Priam shook his head almost sadly. “No one can best fleet-footed Achilles in combat, Amazon. Not even Ares, who three times has been killed by Achilles’ own hands. Not even Athena, who has fled at his attack. Not even Apollo, who was carried back to Olympus in golden-bloodied pieces after challenging Achilles. Not even Zeus, who fears to come down to do single combat with the man-god.”

Penthesilea shook her head and her golden curls flashed. “Zeus fears no one, Noble Priam, pride of the Dardanus line. And he could destroy Troy—lo, destroy the entire earth on which Troy resides—with one flick of his aegis.”

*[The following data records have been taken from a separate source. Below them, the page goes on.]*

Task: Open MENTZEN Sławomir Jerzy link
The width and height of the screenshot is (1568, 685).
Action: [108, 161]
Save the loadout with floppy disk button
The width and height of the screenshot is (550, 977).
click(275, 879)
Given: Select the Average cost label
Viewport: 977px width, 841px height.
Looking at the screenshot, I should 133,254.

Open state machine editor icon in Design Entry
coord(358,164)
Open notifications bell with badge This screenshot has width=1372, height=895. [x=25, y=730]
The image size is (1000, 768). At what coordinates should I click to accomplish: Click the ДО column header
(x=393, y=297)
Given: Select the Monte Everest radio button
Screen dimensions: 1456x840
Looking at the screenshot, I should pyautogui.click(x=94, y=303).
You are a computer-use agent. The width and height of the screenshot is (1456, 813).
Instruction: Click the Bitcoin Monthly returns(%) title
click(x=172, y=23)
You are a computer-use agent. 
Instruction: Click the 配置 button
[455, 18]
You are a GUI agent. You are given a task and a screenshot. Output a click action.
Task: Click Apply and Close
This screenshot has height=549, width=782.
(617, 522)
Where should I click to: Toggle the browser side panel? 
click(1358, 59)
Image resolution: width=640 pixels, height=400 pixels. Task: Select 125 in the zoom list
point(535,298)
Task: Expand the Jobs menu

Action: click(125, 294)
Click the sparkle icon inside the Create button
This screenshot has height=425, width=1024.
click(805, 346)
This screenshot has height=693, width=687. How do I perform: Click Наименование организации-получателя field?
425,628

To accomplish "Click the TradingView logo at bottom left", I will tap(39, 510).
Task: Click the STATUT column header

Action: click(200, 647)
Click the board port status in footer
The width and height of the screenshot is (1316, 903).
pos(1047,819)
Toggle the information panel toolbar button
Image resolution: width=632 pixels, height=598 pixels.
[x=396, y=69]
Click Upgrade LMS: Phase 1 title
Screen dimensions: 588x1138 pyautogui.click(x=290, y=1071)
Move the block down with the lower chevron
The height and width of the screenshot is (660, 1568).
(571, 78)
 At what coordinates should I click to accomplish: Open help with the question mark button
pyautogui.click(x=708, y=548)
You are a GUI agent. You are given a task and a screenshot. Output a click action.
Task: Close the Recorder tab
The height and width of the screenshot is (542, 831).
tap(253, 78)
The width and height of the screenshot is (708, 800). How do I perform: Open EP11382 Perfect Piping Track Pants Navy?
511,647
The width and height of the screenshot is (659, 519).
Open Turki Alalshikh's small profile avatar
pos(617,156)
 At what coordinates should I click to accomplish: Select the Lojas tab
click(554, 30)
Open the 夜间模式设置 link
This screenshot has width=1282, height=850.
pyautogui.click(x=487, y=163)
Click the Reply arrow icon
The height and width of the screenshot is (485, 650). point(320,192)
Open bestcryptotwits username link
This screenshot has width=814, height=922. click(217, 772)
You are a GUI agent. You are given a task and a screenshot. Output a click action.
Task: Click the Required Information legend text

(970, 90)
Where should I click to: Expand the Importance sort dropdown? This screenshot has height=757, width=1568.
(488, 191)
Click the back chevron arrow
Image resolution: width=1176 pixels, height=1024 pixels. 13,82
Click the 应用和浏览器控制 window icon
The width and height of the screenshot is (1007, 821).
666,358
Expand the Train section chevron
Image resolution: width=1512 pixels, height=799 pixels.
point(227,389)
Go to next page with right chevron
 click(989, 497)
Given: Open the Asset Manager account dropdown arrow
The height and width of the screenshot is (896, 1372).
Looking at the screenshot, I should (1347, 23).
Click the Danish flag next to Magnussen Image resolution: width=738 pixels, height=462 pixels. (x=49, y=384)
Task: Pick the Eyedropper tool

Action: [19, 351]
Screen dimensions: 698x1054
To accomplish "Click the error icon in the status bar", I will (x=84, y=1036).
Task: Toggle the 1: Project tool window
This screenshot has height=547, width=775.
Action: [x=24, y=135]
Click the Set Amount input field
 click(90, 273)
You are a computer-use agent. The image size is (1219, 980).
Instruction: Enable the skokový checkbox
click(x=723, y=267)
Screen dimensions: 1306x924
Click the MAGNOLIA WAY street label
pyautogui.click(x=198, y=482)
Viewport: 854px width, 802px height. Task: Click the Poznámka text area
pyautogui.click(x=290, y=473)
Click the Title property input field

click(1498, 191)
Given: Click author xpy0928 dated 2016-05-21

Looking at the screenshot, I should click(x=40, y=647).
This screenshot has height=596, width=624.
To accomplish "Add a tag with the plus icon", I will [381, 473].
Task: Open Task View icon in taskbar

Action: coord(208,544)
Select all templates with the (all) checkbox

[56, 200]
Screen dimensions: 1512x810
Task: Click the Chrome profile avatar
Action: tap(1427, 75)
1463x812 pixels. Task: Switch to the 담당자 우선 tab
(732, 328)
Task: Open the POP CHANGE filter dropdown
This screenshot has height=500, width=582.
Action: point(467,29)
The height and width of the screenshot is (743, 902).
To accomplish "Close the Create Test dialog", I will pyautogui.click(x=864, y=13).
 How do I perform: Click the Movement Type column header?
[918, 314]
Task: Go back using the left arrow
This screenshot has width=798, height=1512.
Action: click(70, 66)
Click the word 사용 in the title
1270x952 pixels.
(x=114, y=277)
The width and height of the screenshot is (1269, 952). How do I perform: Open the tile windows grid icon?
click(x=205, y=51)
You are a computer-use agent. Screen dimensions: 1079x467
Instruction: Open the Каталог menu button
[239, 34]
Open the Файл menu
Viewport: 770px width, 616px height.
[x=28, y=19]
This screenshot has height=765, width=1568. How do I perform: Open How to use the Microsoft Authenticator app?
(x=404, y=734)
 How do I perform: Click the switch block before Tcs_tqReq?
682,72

Spearmen went pale and even Priam flinched at the mention of the aegis, Zeus’s most powerful and divine and mysterious weapon. It was understood by all that even the other Olympian gods could be destroyed in a minute if Zeus chose to use the aegis. This was no mere thermonuclear weapon such as the Thunder God dropped uselessly on moravec forcefields early in the war. The aegis was to be feared.

“I make this vow to you, Noble Priam,” said the Amazon queen. “Achilles will be dead before the sun sets on either world today. I vow on the blood of my sisters and mother that…”

Priam held up his hand to stop her.

“Make no vow before me now, young Penthesilea. You are like another daughter to me and have been since you were a baby. Challenging Achilles to mortal combat is death. What made you come to Troy to find your death this way?”